:: Exercise text ::
----------

So I’ve been meaning to fill you all in on my first month at cleftRock. I have oftentimes compared it to cliff jumping. The before is exciting, exhilarating and this awesome unknown. So I run and run passionately in the direction of my dreams, and then I jump and it’s thrilling and scary and amazingly faith-filled. I’m flying! As the icy cold waters rush over me, at first, it feels all loving and refreshing and it consumes me. Then suddenly I remember in a panic, that I don’t know how to swim. All the important questions that I hadn’t asked because I was so excited to simply run away from where I was and fly to something else, something better. Now I’m thrashing, sinking and feeling less like I’m living my dreams, but more like I made a mistake, it’s dark, and I’m alone. Only after I allow myself to struggle for a bit too long, do I hear a still small voice saying, “Just float,” And I feel a gentle presence calming my heart, mind, and soul. I’m floating. I’m breathing steadily. God is guiding me along the river in the direction of our dreams. And for now I’m simply letting Him carry me along, and that’s all He needs me to do. Be still and know that I am God [Psalm 46:10].

----------

:: Stored data ::

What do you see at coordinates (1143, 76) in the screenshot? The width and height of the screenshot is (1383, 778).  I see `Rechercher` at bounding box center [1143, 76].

----------

Please carry on the post about a first month at cleftRock, starting right after its closing line quoting Psalm 46:10. The material has no connection to the post about a first month at cleftRock.

:: Written response ::
From my perspective, I wrote this in a text message to a friend during my first week back after the holidays:
I got my car all packed with leftovers from my apt and then it wouldn’t start – deadzo. But I got a jump and my mechanic said itz alright so I headed to cR where I was attached by the flu [a going-away gift from Minnesota, [“Suck it Kentucky!”] so I was out all day Wednesday and all the while trying to persuade the mouse in my cabin to leave me and my stuff alone! Oh and yesterday on my run I was ferociously barked and nipped at by dogs on my road that hate me, as well as nearly tackled by a large playful dog that loves to leap!
That’s my week.
To add to this, my computer charger also died, so for a couple weeks I was without a laptop to watch movies [and since I don’t have a super smart phone, I also didn’t have access to wifi]… I felt drastically close to the characters of “Into the Woods.”
I WISH. MORE THAN ANYTHING. I WISH.
All the questions my family and friends had been asking hit me like a baseball bat to the gut. Oh I get it now, they were just caring by asking these questions, that I need to learn to consider before I jump into new experiences… Next time I’ll know.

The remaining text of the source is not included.